KHARTOUM, Sudan (AP) -- Sudan said it would withdraw its army Tuesday from a disputed border region that contains rich oil fields and is contested by neighboring South Sudan.
The decision to pull the military out of Abyei comes as Sudanese officials are scheduled to meet with their South Sudanese counterparts Tuesday in the Ethiopian capital, Addis Ababa.
The talks follow an escalation in fighting between the two sides last month.
Sudanese military spokesman Col. Sawarme Khalid Saad told reporters that the redeployment would help talks with South Sudan.
In a statement issued late Monday, Saad also denied reports that Sudan's army had attacked the disputed north-south border earlier that day.

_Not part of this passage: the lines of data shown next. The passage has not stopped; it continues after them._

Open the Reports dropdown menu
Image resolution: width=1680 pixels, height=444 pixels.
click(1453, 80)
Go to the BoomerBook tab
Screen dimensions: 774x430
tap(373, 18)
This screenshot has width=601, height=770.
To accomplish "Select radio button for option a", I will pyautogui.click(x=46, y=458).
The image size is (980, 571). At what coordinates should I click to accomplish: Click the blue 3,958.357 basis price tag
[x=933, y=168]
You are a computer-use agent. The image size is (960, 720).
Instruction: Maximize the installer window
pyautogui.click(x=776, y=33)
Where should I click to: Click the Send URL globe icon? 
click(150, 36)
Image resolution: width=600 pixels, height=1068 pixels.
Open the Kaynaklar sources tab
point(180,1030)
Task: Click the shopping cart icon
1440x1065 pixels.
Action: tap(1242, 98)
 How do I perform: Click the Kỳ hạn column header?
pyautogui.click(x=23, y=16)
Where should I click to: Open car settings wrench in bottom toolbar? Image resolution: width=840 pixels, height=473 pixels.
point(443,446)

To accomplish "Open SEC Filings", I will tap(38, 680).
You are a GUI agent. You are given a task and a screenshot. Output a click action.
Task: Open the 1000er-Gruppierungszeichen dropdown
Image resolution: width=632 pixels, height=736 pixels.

"We have nothing to do with what happens in the South," Saad said. "The army has not crossed the international frontiers."
South Sudan military spokesman Col. Philip Aguer said Monday the country's Western Bahr-el-Ghazal, Northern Bahr-el-Ghazal and Unity states experienced three days of bombardment by Sudan.
The two countries are set to resume bitter negotiations on issues left over from the 2005 peace deal that eventually saw South Sudan break away from Sudan to form an independent nation in July last year after more than two decades of civil war. Among the most contentious issues are the separation of their once-unified oil industry and the demarcation of the long and ill-defined border.
The negotiations are led by former South African President Thabo Mbeki, who has been unable to push the two sides closer to a deal.
Sudan's planned withdrawal of troops would be followed by the creation of a police force and parliament for the territory, Khartoum's official in charge of Abyei affairs Al-Khair al-Faheem Mekki told state Radio Omdurman.
The U.N. Security Council this month extended its security force's mission in Abyei, which includes about 4,000 peacekeepers, and demanded that Sudan withdraw their troops from the region following South Sudan's removal of about 700 police officers in early May.